Seventy-five years ago, the greatest battle in American military history — the U.S. army’s words, not ours — took place in Belgium, France and Luxembourg.

More than 200,000 German troops and 1,000 tanks attacked the front line manned by U.S. soldiers, hoping to split the Allied forces and change the outcome of World War II.

The Germans were successful in surprising Allied forces at the Battle of the Bulge, but not in winning the fight. American armed forces bore the brunt of the attack, and suffered the highest casualties of any operation during the war.

“After a day of hard fighting, the Germans broke through the American front, surrounding most of an infantry division, seizing key crossroads, and advancing their spearheads toward the Meuse River, creating the projection that gave the battle its name,” according to the Army’s website. “Eisenhower rushed reinforcements to hold the shoulders of the German penetration.
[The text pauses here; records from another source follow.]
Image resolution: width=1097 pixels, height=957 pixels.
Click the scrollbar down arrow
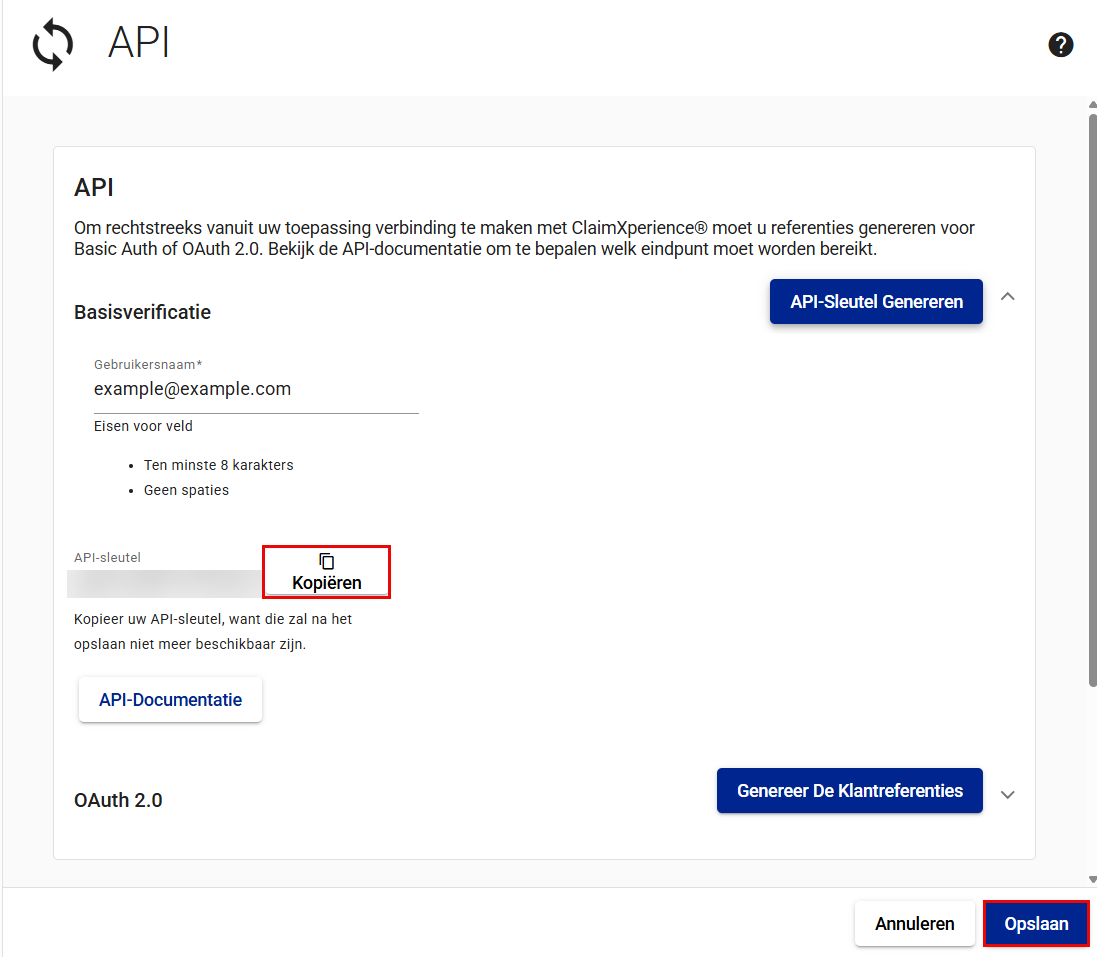tap(1091, 879)
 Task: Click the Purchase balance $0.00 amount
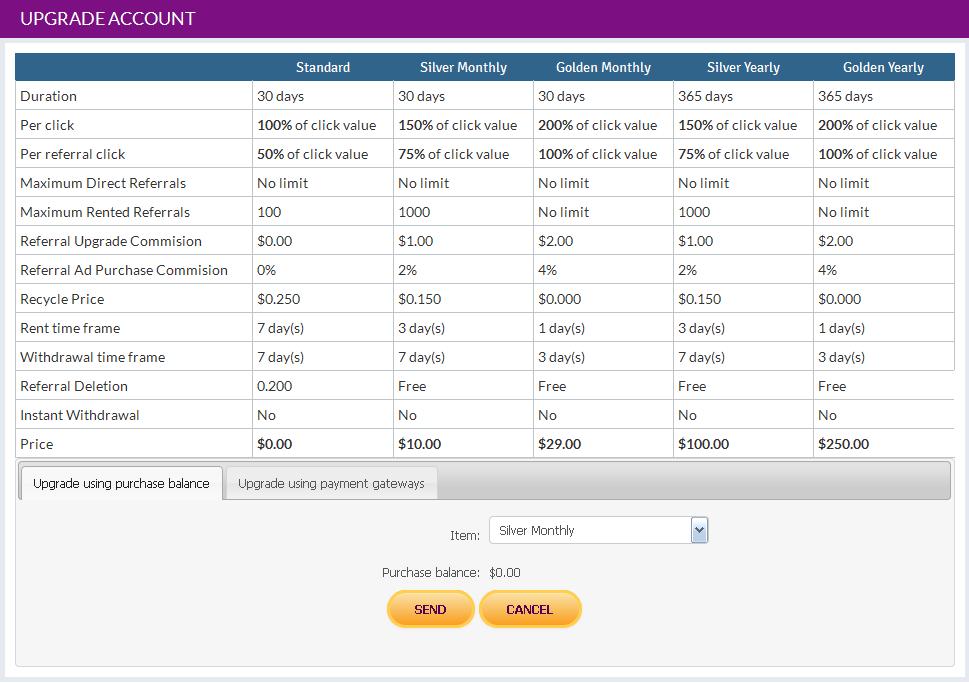pyautogui.click(x=504, y=573)
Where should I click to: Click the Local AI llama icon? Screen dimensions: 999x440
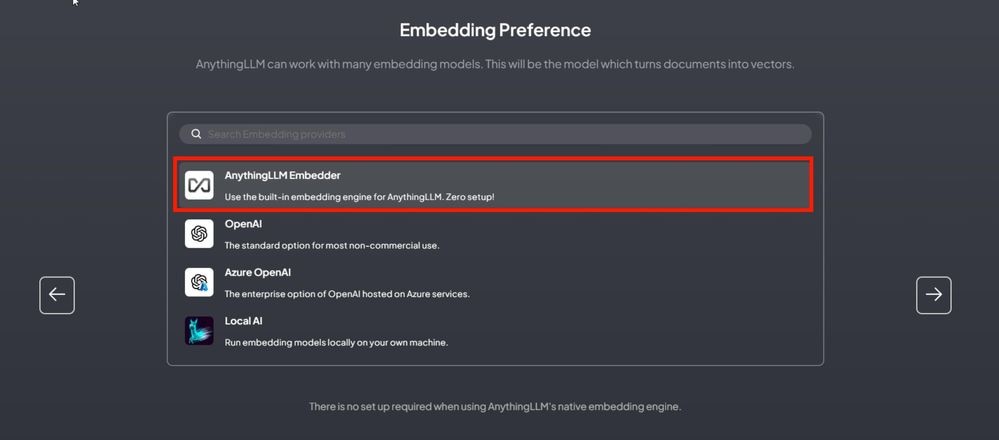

Within days, Lt. Gen. George S. Patton Jr. had turned his Third U.S. Army to the north and was counterattacking against the German flank.”

As the story goes, when the commander of the 101st Airborne Division in Bastogne was asked by the Germans to surrender or face destruction, he responded, “Nuts!”

The battle continued through January, when American forces restored the front and eventually won. After the fighting ended on Jan. 28, 1945, Allied forces invaded Germany, eventually leading to the Nazi surrender and the end of the war in Europe.

Winston Churchill said following the battle: “This is undoubtedly the greatest American battle of the war and will, I believe, be regarded as an ever-famous American victory.”

The soldiers wading through snow drifts while taking enemy fire during Christmas didn’t know this at the time. They likely didn’t realize they had prevented Hitler from changing the course of the war.

“They really didn’t tell us anything,” Pvt. Arthur Jacobson told The Associated Press. “The Germans had attacked through Belgium, and we were there to do something about it.”

While watching the Brookhaven Christmas Parade last week, we were reminded of the brave men who went to war “to do something about it” all those years ago.

A van carrying World War II veterans was part of the parade, and they smiled and waved through the open side door as the vehicle made its way along the route. How many parade-goers knew they were watching history pass by them?

Time is now taking more veterans than the Germans ever could. It’s estimated that only about 380,000 Americans who served in the war are alive today. That number will shrink greatly next year.

On this anniversary of one of the greatest battles in American military history, take a moment to thank those who served while you still can.

The world as we know it today was bought with the sacrifices they made 75 years ago.